Another option, which has been discussed much more often, is to separate the Russian segment of the station and continue using this multi-module bit of the ISS independently. Once the agreement on the joint operation of the ISS expires in 2024, the participating countries will have their hands untied and could “go it alone”. However, for Russia this outcome, albeit tempting, is much more complicated than all the previous ones. It implies a multiplication of technical, as well as financial problems.
For example, the key Russian module, Zvezda, which requires orientation and orbit adjustment, does not have its own control moment gyroscopes (special rotors used for altitude control). Russian Progress cargo spacecraft, which are docked to the aft port of the module, sometimes turn their engines on to raise its orbit. However, if the engines are used all the time, fuel will quickly run out. Yegorov points out that the combination of American control moment gyroscopes and Russian attitude control engines is one of the key elements of the “marriage contract”, which makes a “divorce” of the two segments into two separate stations impossible.
Furthermore, the station’s wear and tear and cracks will not go anywhere, so they too will need to be addressed. At the same time, the Russian space sector, which is already heavily subsidized from the budget, is losing more and more money. After the successful launch of Elon Musk’s Crew Dragon, the line of those wishing to buy a seat on a Soyuz rocket is getting dangerously short, while commercial cargo launches, too, have taken a hit since 2012, when SpaceX launched its heavy rocket Falcon 9. In the meantime, the Russian Ministry of Finance has suggested that Roscosmos’s funding for the next three years should be cut by another 60 billion rubles.
The option that has so far been getting the most prominence is the idea of building Russia’s own national station to replace the ISS - the Russian Orbital Service Station (ROSS).

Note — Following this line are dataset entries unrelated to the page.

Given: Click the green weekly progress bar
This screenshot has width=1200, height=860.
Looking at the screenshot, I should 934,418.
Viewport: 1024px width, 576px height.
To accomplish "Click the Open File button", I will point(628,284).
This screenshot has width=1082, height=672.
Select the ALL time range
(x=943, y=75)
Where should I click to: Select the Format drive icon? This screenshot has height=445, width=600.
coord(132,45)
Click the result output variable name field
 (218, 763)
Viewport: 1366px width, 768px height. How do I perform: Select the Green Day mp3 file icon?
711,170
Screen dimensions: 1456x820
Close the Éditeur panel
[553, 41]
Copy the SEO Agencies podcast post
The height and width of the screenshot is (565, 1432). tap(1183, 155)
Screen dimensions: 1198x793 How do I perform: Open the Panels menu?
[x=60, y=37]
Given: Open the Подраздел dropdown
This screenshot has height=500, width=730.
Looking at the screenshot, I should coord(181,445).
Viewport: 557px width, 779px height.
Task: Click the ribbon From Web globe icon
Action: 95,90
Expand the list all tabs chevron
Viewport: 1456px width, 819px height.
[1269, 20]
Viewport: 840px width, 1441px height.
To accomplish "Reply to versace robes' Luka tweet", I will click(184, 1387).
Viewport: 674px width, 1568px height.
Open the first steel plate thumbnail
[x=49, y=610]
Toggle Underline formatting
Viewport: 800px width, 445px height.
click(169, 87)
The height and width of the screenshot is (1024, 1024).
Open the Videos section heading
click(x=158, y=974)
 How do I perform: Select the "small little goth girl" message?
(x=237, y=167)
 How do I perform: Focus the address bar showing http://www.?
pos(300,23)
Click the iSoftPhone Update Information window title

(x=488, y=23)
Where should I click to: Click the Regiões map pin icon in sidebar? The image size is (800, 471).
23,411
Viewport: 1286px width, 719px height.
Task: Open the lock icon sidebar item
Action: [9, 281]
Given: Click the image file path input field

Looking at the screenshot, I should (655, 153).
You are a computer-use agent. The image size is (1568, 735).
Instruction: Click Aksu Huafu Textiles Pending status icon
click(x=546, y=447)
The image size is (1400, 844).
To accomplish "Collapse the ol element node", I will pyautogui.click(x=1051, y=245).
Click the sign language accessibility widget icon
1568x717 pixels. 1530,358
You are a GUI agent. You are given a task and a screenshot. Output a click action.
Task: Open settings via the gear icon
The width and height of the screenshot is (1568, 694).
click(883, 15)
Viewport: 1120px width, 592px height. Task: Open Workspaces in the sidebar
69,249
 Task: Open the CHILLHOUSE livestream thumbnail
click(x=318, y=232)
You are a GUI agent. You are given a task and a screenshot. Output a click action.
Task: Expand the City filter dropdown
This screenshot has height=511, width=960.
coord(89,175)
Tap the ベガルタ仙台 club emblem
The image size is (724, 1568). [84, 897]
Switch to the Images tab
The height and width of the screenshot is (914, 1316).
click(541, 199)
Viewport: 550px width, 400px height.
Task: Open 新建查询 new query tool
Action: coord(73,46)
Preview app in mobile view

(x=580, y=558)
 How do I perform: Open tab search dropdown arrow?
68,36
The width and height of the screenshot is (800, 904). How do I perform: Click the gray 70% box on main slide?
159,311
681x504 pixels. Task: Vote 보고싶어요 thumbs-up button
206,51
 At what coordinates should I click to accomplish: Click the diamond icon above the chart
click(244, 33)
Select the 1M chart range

It has the backing of Roscosmos head Dmitry Rogozin himself: “The ISS will probably last until 2030. We are now starting to create a new orbital station, we already have two modules in reserve. <...> We plan to add a few more modules to it: in effect, after 2030, the Russian Federation will be a country that will create a new station.”
According to him, the new station, unlike the ISS, will be able to refuel ships and satellites, thus increasing their service life. It is also planned to house a workshop for assembling spacecraft that will fly to the Moon, Mars and asteroids and a headquarters for controlling the entire orbital group. One of the modules will be commercial, it will be able to accommodate four tourists and will have two large windows and Wi-Fi. It is being said that all the modules for the ROSS may be launched into orbit with Angara-A5 launch vehicles. In December 2020, Russia carried out its second successful test of the rocket in six years, while the rocket itself had taken a quarter of a century to develop.
Perhaps the key advantage of the ROSS is its unlimited service life, thanks to the use of replaceable modules. However, Russian experts note that the ROSS, albeit good as an idea, may remain just that, an idea. “Russian plans change very often, so I would not say for sure that after the ISS Russia will build its own station,” says engineer Alexander Shayenko, who developed the Angara-A5 and KSLV launch vehicles.
Indeed, there are plenty of examples of unfinished projects in the Russian space program. Take, for instance, the Nauka module, which was supposed to become a scientific module in the Russian segment of the ISS. It was planned to be launched into orbit 11 years ago, but it never happened.